Without a word, she grabbed my hands and pulled me into the house.

 

She shook her head. “What are you doing here?”

 

“I’m here to see you.”

 

Her eyelashes swept down as she looked at the floor. She swallowed, then her face set in a grim expression and she looked back up at me. “Why?”

 

Unexpectedly, I found myself shaking. “I had to see you.”

 

She shook her head, an infinitesimal movement. “You’re a professor, Gregory.”

 

“Does that matter? I’m not your professor.”

 

She looked away from me. “It should.”

 

I took a deep breath. “I know it should. But it doesn’t. Not to me.”

 

“What do you want from me?” She looked right through me as she said the words. The resignation in her tone chilled my core.

 

My heart was pounding. What did I want from her? How could I answer that? How could I explain to her what I wanted, when I had no idea myself? I wanted to make love to her. I wanted to make music with her.
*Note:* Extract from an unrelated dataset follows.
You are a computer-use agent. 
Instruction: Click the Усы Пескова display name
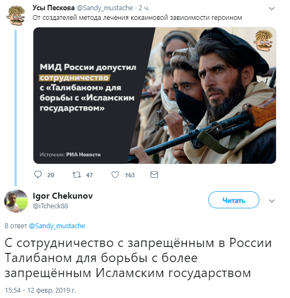53,8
I thought about that moment when she raised her flute and I touched bow to string for the first time, and we looked at each other across those bare feet of space, and wove our song together. I wanted that again. I’d never experienced that with anyone else. Right there in front of our colleagues, I felt as if I’d performed the most intimate of acts. How could I say that? How could I tell her that I desperately wanted to touch her. That I wanted to kiss those lips. That for the first time in my life I wanted to experience a deep emotional connection with a woman, a connection that transcended everything.

 

My mind frantically sought an acceptable and normal response to her question. Without a conscious decision, I spoke. “You’re doing the Assobio a Jato for your senior recital, yes? I’ll practice it with you … perform it with you.”

 

Her face looked confused … then disappointed. Her shoulders dropped a fraction as she exhaled, and then she said, “You showed up here at three in the morning for that?”

 

I closed my eyes. The tension in my body and throat was worse than any recital or performance, worse than any audition I’d ever performed. It was almost painful to speak. My voice came out strangled, too fast, too much force, too much everything. “I want much more than that, Savannah. But as you said …” I trailed off, not wanting to remind her of her protests.

 

Her eyes watered a little and she blinked, moving inches from my body in one graceful motion. “This isn’t … it isn’t right. For either one of us.”